Pocas veces paso por ese lugar pues es muchísimo más agradable hacer el paseo entre mi casa y la parada de metro casa de campo por dentro del parque, el pulmón de Madrid, que por la acera que va en paralelo a la autopista. Tomé ese camino en un par de ocasiones durante el primer estado de alarma (marzo-mayo de 2020) de la pandemia. Entonces, la autopista no tenía tanto tráfico (estábamos todos en casa) y el ruido era menos elevado que habitualmente, aun así, menos agradable que la casa de campo. Pero esta estaba cerrada y era la única vía para acercarme a comprar a un obrador —excelente, por cierto— que está junto al metro Casa de Campo. Cometía, quizás una infracción (tenía una panadería más cerca de mi casa), pero me permitía salir de mi refugio un ratito más largo.
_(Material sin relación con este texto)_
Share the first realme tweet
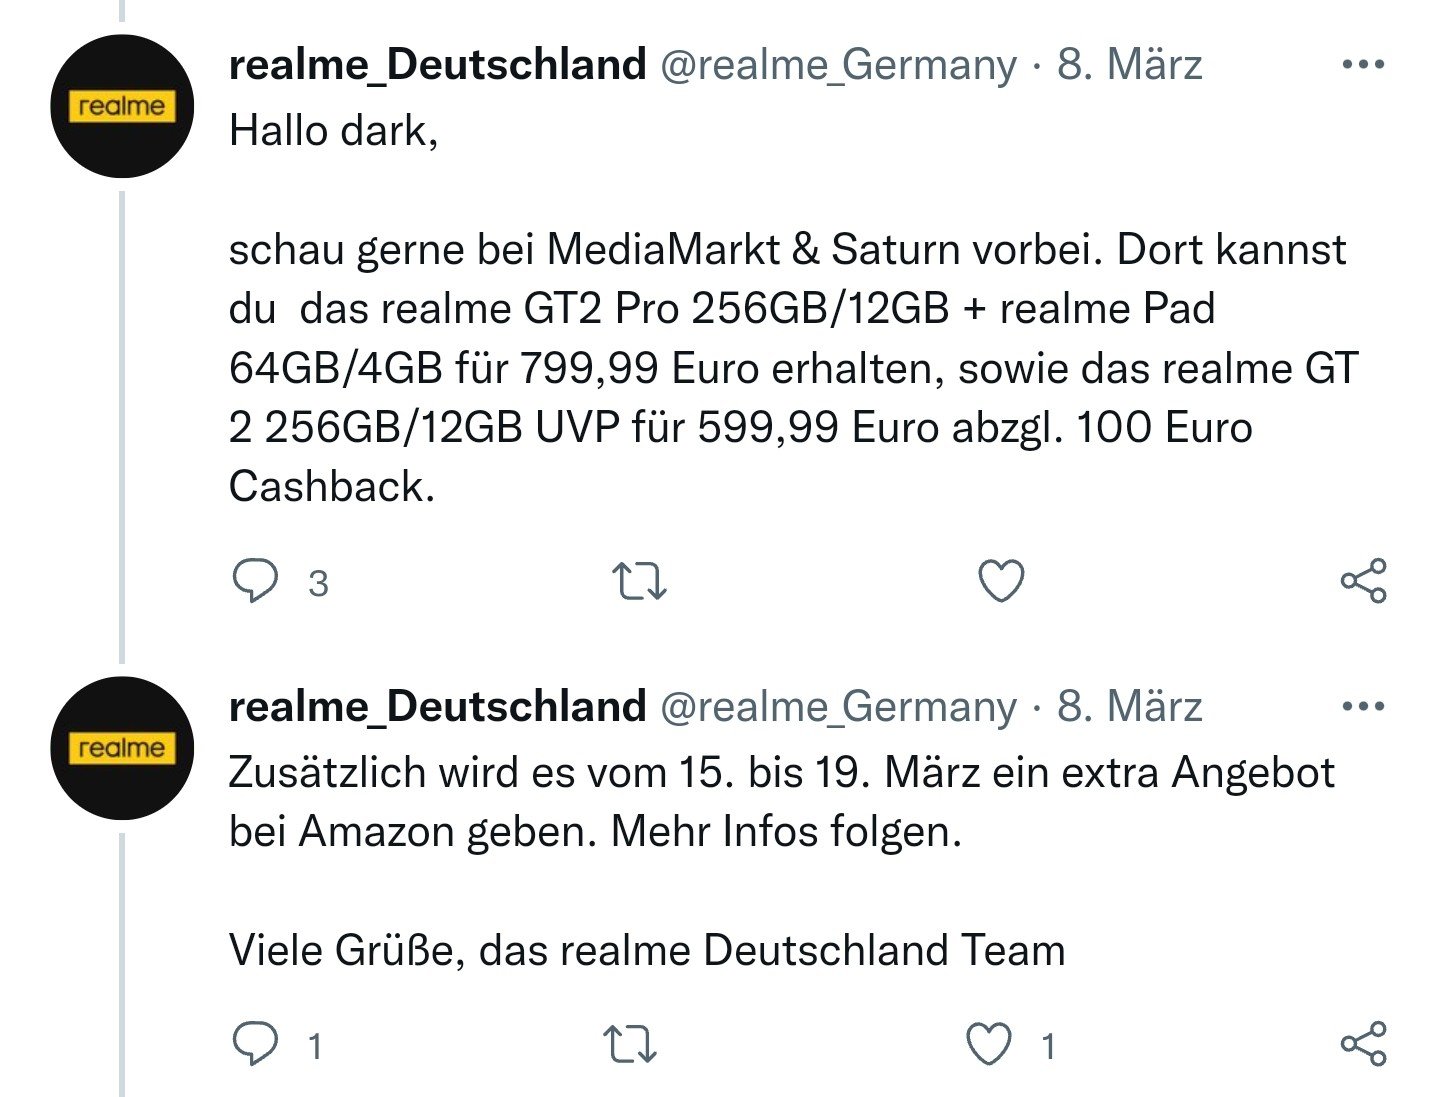The width and height of the screenshot is (1440, 1097). [1363, 581]
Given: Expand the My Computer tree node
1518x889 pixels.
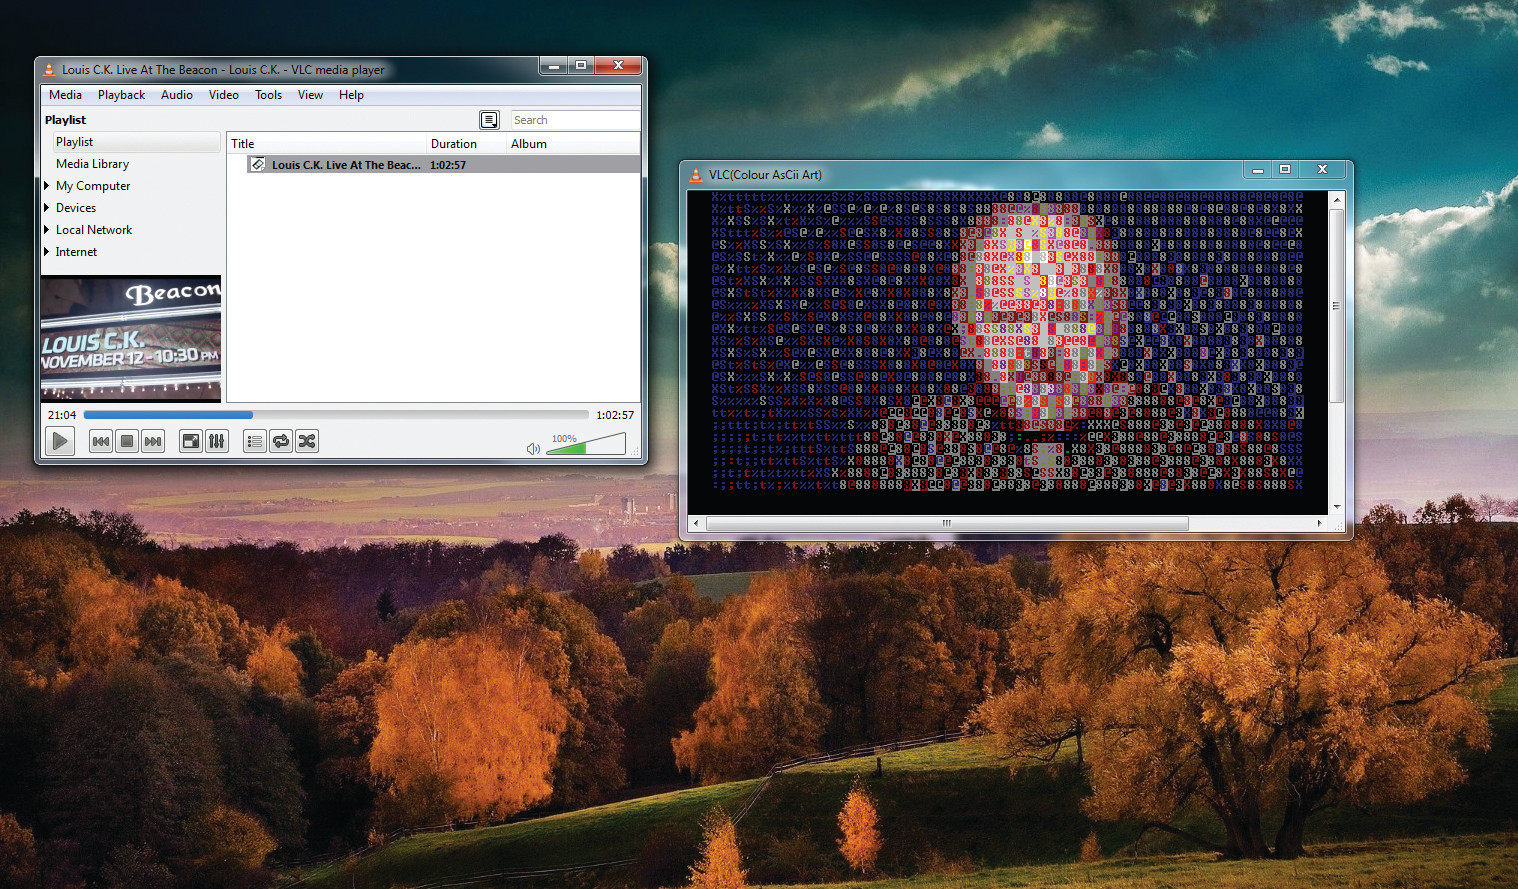Looking at the screenshot, I should [x=47, y=186].
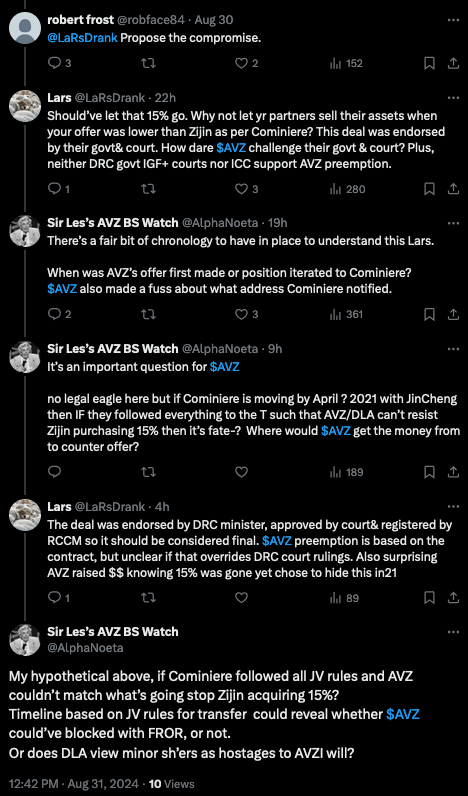Bookmark Lars's 22h tweet
468x796 pixels.
click(x=429, y=189)
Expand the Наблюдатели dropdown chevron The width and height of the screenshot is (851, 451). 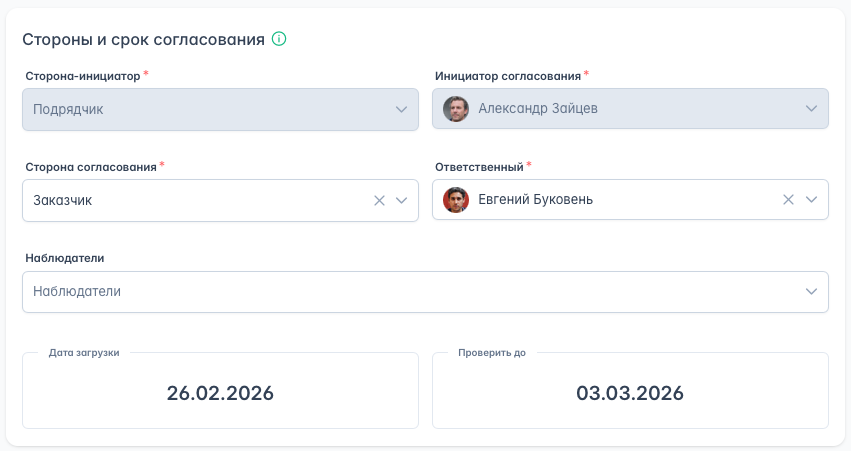click(811, 292)
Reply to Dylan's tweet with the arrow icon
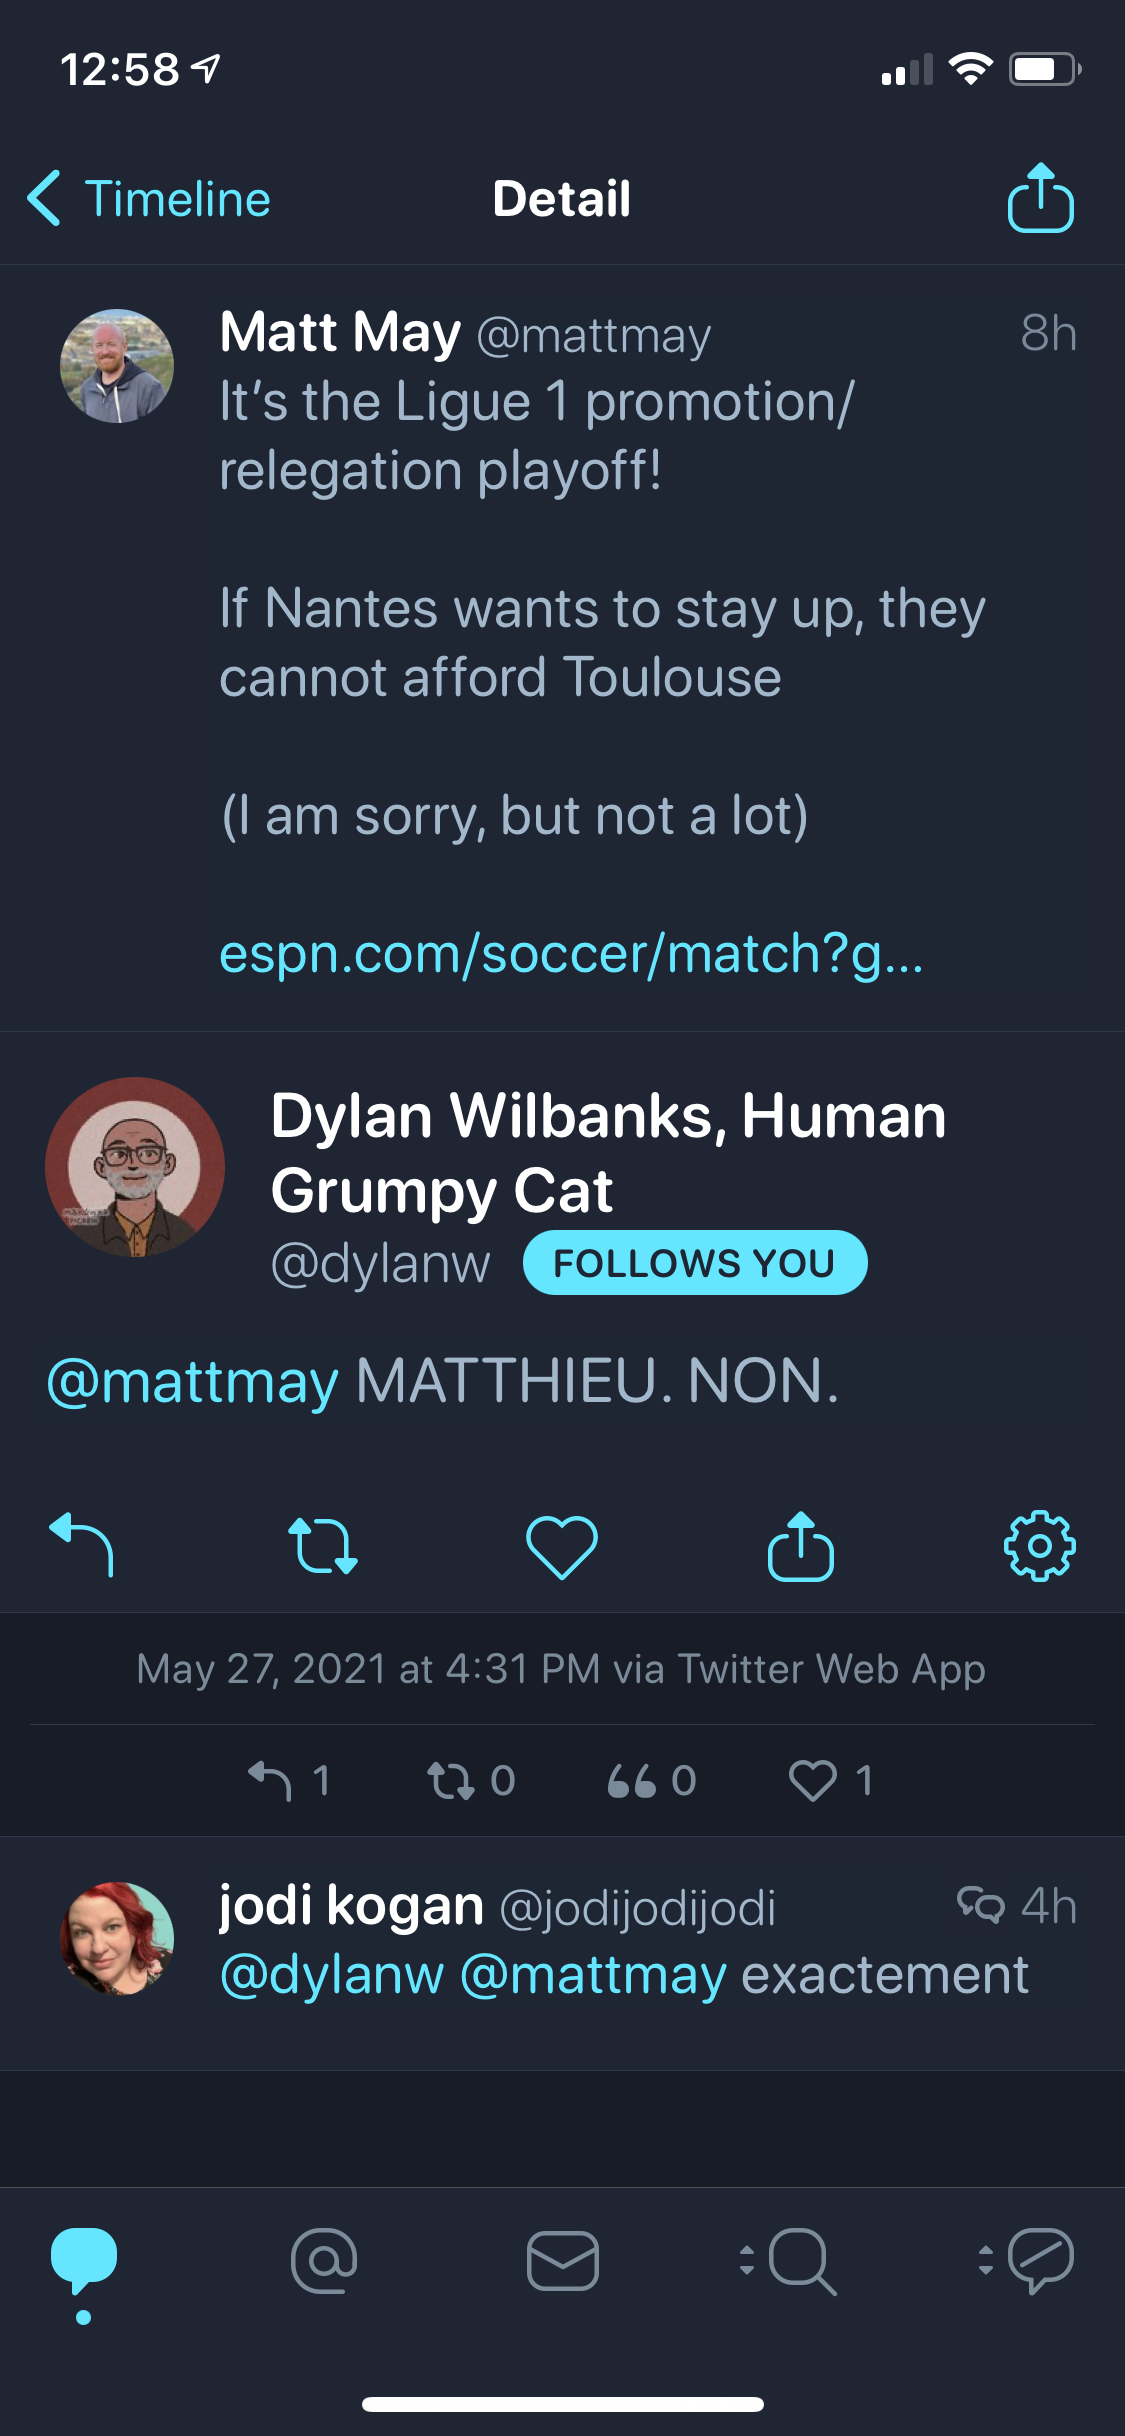This screenshot has width=1125, height=2436. pyautogui.click(x=82, y=1545)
Era mi pequeño escape; mi refugio dentro del refugio obligatorio. Yendo hacia el obrador me percaté que los huecos que dejaban los arcos estaban ocupados. Había varias tiendas de campaña, la mayoría improvisadas con plásticos y otros elementos, varios fuegos y muchos enseres, incluyendo colchones. También había alguna que otra persona. Estábamos todos refugiados en nuestras casas frente al COVID; ese era su refugio.
Ya digo, poco paso andando por ese lugar, ahora que el tráfico ha vuelto a la autopista y que la Casa de Campo está abierta, lo evito a toda costa. Sí forma parte de mi recorrido habitual en autobús, el que hago al volver del trabajo o cuando volvemos A. y yo del cole (o del parque tras el cole). El trayecto es demasiado rápido como para ver detalles, pero durante mucho tiempo no vi las tiendas, ni los fuegos, sólo algo de basura (¿basura?). Pero hace unas semanas, han vuelto las tiendas, también rastros y algo de movimiento. Esos huecos han vuelto a ser ocupados. No sé el motivo, si será que vuelven con el buen tiempo y pasan el invierno en otro refugio. Da igual. Hoy me decidí a ir andando, a pesar de lo incómodo del paseo. En efecto, hay “vida” de nuevo en esos huecos. O, más bien, materialidades que pueden identificar que ahí hay vida. Restos de cosas que no parecen mera basura o es basura salvaguardada para la vida. En el último arco creí ver la cabeza de un perro.
Allí, sin embargo, no han colgado ningún cartel. No ha llegado ninguna institución a declarar ese espacio como una “colonia humana protegida”. No se ha oficializado la protección, ni esas personas han sido pensadas susceptibles de cuidado. Allí tampoco va la señora que cuidaba a los gatos llevándoles comida y agua —ni fue antes, ni va ahora—. Sólo se ven cuerpos que sobreviven en los huecos que dejan los arcos de un puente, en el borde de una, de nuevo, ruidosa autopista.